Posted by Jean-Daniel Cryans <jd...@apache.org>.
Adal,

For small tables being used with a lot of updates,
HBASE-871<https://issues.apache.org/jira/browse/HBASE-871>was created
(but not really documented outside of the code). I think I will
blog on this.

Thx for reporting this issue.

J-D

On Mon, Sep 15, 2008 at 12:03 PM, Adal Chiriliuc <ad...@adobe.com> wrote:

> Hello,
>
> We've been inserting data into Hbase and we found out that the size of the
> files on local disk/HDFS is much larger than expected.
>
> So I made a small script which updates over Thrift the same row many times.
> The table was created with MAX_VERSIONS = 1.
>
> This is what I found:
>
> If I modify the same cell 100.000 times, the final region "data" file on
> disk contains around 50.000 of those modifications after I shutdown Hbase.
>
> If I modify the same cell 200.000 times, the final region "data" file on
> disk contains around 100.000 of those modifications after I shutdown Hbase.
>
> client = thrift_util.create_client(Hbase.Client, "localhost", 9090, 30.0)
> cd = ColumnDescriptor()
> cd.name = "test:"
> cd.maxVersions = 1
> client.createTable("bug_test", [cd])
>
> for i in range(100000):
>                mutation = Mutation()
>                mutation.column = "test:column"
>                mutation.value = "version_%d" % i
>                client.mutateRow("bug_test", "single_row", [mutation])
>                if i % 1000 == 0:
>                                print i
>
> Is this expected behavior? Our use case involves multiple updates of the
> same cell using big blobs of data (25 KB).
>
> Note: when getting a cell/scanning the table, everything is ok, only the
> last inserted version of the cell is returned. The older values of the cell
> are only present in the storage files.
>
> Best regards,
> Adal
>

RE: Data serialization doesn't seem to respect MAX_VERSIONS

Posted by Adal Chiriliuc <ad...@adobe.com>.
Forgot to specify: this happens using the latest trunk version.
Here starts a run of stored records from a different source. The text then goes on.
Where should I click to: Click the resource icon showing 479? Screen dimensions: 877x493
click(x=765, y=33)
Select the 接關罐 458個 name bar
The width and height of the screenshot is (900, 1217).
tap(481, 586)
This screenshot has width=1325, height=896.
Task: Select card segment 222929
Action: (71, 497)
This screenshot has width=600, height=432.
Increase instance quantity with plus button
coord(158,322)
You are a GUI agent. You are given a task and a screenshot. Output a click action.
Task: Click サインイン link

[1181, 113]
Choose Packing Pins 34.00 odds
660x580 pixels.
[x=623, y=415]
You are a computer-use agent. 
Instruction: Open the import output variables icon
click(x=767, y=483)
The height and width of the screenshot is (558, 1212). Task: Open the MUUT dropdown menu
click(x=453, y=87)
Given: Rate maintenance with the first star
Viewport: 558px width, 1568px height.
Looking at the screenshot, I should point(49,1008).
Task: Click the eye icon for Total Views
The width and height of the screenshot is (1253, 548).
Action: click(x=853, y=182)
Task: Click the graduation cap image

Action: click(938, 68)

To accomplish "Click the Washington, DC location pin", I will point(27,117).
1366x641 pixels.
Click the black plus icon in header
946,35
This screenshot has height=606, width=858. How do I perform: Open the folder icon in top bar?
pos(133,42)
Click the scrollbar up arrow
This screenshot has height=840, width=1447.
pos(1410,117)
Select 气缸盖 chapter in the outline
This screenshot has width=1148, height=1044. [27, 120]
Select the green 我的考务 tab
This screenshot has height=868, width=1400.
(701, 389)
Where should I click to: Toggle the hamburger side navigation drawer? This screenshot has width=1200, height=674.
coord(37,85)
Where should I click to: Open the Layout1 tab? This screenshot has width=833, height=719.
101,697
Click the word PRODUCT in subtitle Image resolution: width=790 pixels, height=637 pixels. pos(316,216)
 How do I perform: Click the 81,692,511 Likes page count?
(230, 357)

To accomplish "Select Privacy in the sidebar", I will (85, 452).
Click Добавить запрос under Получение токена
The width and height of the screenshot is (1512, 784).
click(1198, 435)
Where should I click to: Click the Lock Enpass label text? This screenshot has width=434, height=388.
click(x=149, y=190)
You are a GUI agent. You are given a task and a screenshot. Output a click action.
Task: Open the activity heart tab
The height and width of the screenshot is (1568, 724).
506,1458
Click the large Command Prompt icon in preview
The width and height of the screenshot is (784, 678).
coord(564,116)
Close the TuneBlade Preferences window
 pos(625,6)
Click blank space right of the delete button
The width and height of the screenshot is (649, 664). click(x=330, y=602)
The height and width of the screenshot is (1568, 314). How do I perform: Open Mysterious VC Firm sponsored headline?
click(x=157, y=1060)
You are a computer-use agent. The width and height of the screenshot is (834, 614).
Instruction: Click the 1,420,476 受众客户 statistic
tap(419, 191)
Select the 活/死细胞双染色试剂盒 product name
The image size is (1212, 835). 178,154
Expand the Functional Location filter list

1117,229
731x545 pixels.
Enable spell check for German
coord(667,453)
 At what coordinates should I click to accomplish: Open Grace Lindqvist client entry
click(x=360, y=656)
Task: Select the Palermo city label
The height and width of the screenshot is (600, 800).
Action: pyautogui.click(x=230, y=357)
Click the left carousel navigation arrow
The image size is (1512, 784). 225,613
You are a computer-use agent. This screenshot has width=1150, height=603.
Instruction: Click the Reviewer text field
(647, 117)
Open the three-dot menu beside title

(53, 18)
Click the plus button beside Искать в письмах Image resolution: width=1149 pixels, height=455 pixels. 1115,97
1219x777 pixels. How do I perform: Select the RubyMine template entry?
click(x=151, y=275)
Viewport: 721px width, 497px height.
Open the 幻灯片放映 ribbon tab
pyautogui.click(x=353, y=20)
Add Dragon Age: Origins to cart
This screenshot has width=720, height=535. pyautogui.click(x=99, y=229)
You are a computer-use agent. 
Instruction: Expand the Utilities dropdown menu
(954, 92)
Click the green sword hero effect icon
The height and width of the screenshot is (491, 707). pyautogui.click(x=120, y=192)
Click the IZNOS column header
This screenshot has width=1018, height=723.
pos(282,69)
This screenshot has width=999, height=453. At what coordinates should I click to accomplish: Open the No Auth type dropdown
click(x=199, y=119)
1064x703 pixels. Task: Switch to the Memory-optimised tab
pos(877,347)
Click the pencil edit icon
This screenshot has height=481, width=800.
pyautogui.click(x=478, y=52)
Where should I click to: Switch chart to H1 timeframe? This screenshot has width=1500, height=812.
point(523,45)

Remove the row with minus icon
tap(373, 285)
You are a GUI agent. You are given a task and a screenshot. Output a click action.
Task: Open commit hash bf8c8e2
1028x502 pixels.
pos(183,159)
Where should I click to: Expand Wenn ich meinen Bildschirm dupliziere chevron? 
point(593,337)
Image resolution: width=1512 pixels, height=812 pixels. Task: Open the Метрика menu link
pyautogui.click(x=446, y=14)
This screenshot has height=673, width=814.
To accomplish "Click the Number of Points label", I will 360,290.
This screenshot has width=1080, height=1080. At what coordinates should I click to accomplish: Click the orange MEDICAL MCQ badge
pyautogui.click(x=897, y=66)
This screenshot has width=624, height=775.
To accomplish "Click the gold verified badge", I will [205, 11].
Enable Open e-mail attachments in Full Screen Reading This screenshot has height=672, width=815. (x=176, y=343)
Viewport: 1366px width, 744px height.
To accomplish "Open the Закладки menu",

-----Original Message-----
From: Adal Chiriliuc [mailto:adalc@adobe.com]
Sent: 15 septembrie 2008 19:03
To: hbase-dev@hadoop.apache.org
Subject: Data serialization doesn't seem to respect MAX_VERSIONS

Hello,

We've been inserting data into Hbase and we found out that the size of the files on local disk/HDFS is much larger than expected.

So I made a small script which updates over Thrift the same row many times. The table was created with MAX_VERSIONS = 1.

This is what I found:

If I modify the same cell 100.000 times, the final region "data" file on disk contains around 50.000 of those modifications after I shutdown Hbase.

If I modify the same cell 200.000 times, the final region "data" file on disk contains around 100.000 of those modifications after I shutdown Hbase.

client = thrift_util.create_client(Hbase.Client, "localhost", 9090, 30.0)
cd = ColumnDescriptor()
cd.name = "test:"
cd.maxVersions = 1
client.createTable("bug_test", [cd])

for i in range(100000):
                mutation = Mutation()
                mutation.column = "test:column"
                mutation.value = "version_%d" % i
                client.mutateRow("bug_test", "single_row", [mutation])
                if i % 1000 == 0:
                                print i

Is this expected behavior? Our use case involves multiple updates of the same cell using big blobs of data (25 KB).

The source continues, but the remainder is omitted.